Links and references
--------------------

### Synthesis, simulation, and logic optimization

- [Yosys](http://www.clifford.at/yosys/)
- [Icarus Verilog](http://iverilog.icarus.com/)
- [ABC](https://people.eecs.berkeley.edu/~alanmi/abc/)

### FPGA bitstream documentation (and tools) projects

- [Project IceStorm (Lattice iCE40)](http://www.clifford.at/icestorm/)
- [Project Trellis (Lattice ECP5)](https://symbiflow.github.io/prjtrellis-db/)
- [Project X-Ray (Xilinx 7-Series)](https://symbiflow.github.io/prjxray-db/)
- [Project Chibi (Intel MAX-V)](https://github.com/rqou/project-chibi)

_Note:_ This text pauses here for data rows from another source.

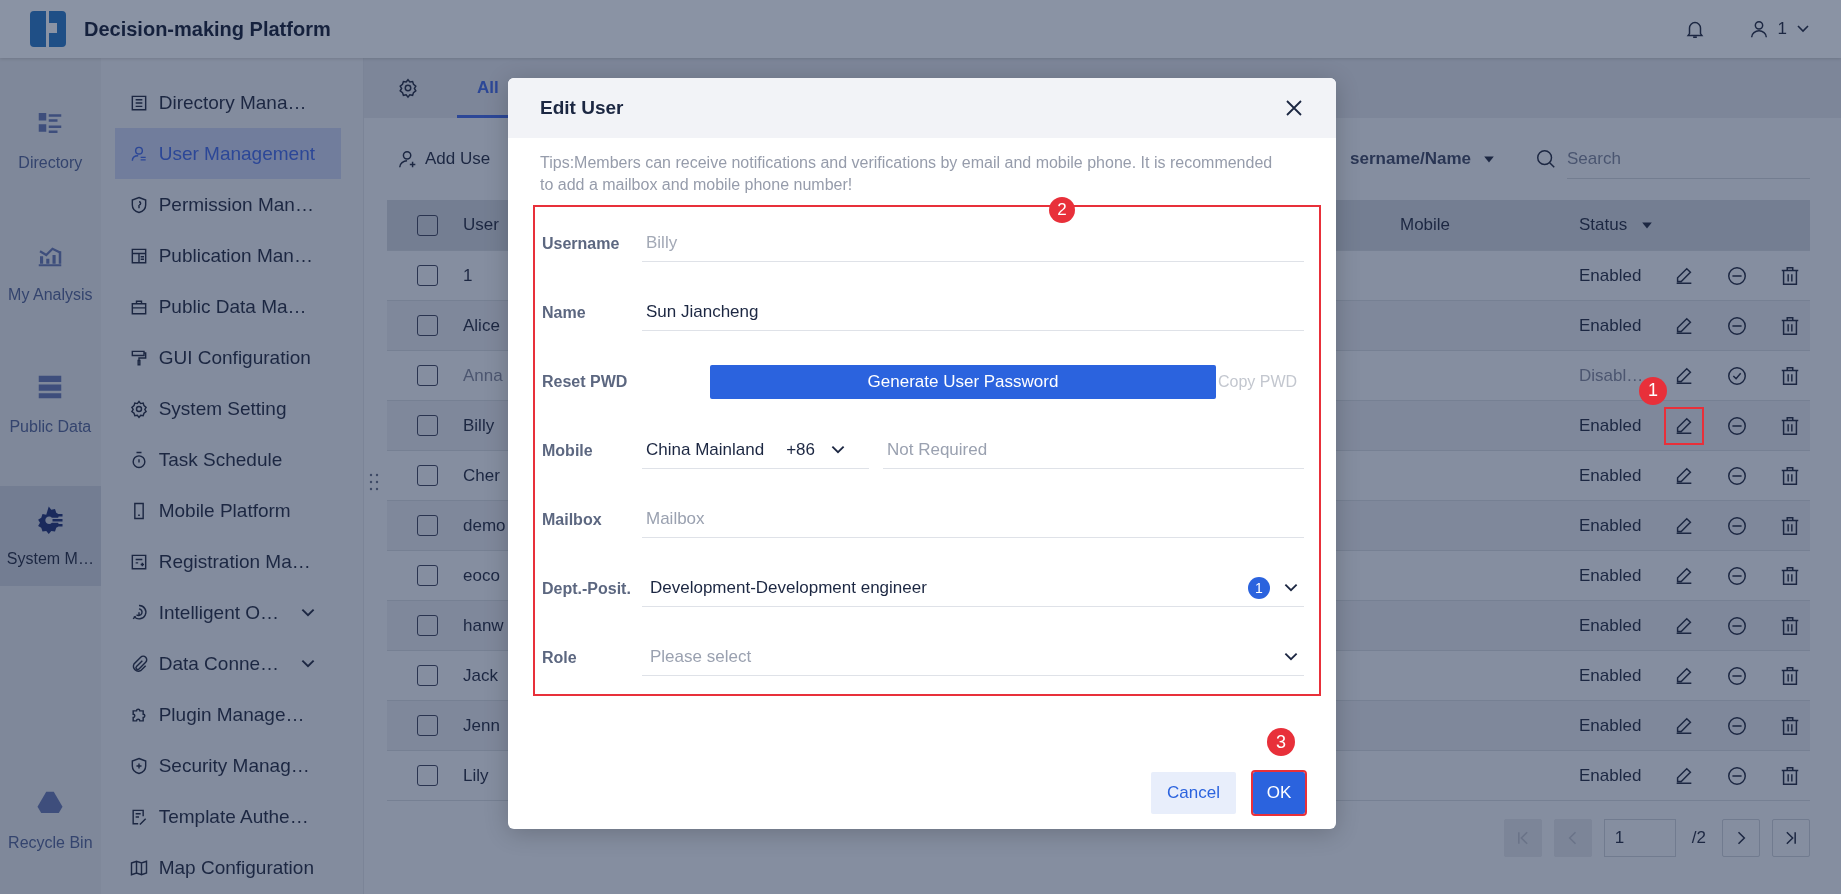 The height and width of the screenshot is (894, 1841). What do you see at coordinates (480, 675) in the screenshot?
I see `table-cell: Jack` at bounding box center [480, 675].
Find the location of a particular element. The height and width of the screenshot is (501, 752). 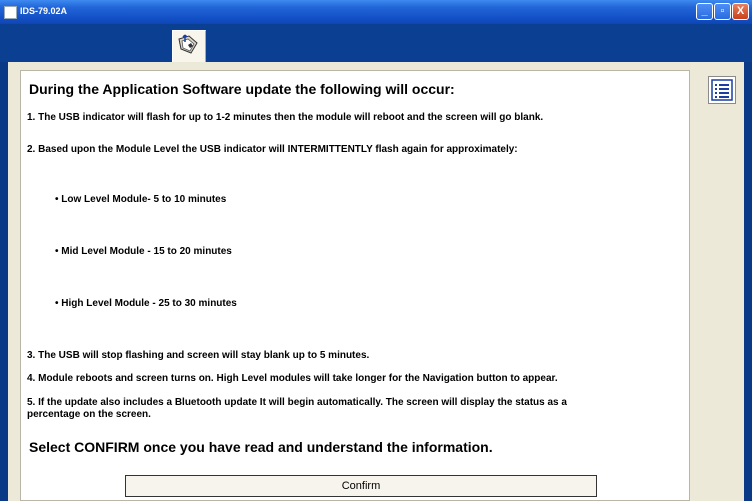

window-icon is located at coordinates (10, 12).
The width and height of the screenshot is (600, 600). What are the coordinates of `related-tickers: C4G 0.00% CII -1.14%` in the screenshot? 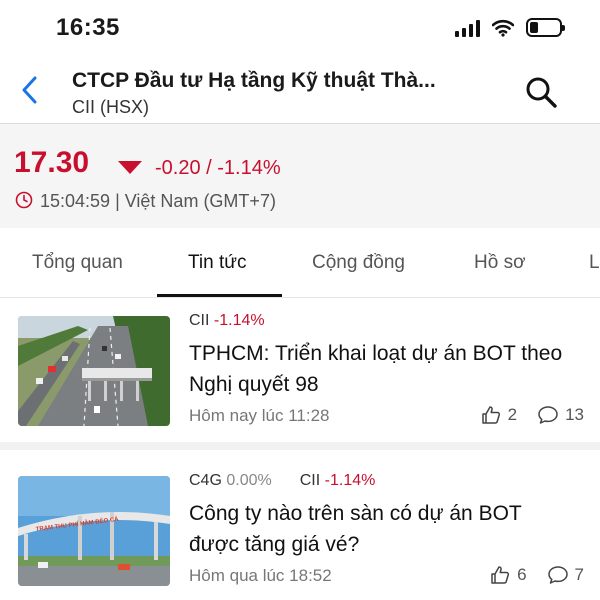 It's located at (282, 481).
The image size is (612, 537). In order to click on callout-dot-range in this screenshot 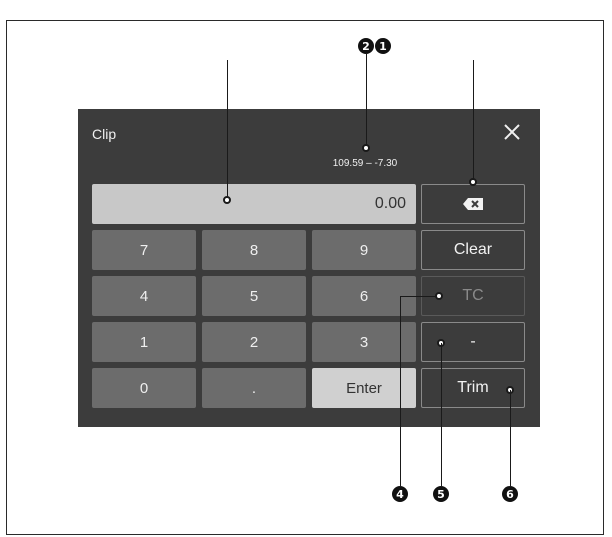, I will do `click(366, 148)`.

### Other FOSS FPGA place and route projects

- [Arachne PNR](https://github.com/cseed/arachne-pnr)
- [VPR/VTR](https://verilogtorouting.org/)
- [SymbiFlow](https://github.com/SymbiFlow/symbiflow-arch-defs)
- [Gaffe](https://github.com/kc8apf/gaffe)
- [KinglerPAR](https://github.com/rqou/KinglerPAR)

> SymbiFlow is working with the Verilog to Routing tool to extend the current
research tool to support real architectures. VtR is strongly focused on
architecture research but having support for real architectures might enable
research nextpnr zu providing documentation and explanation.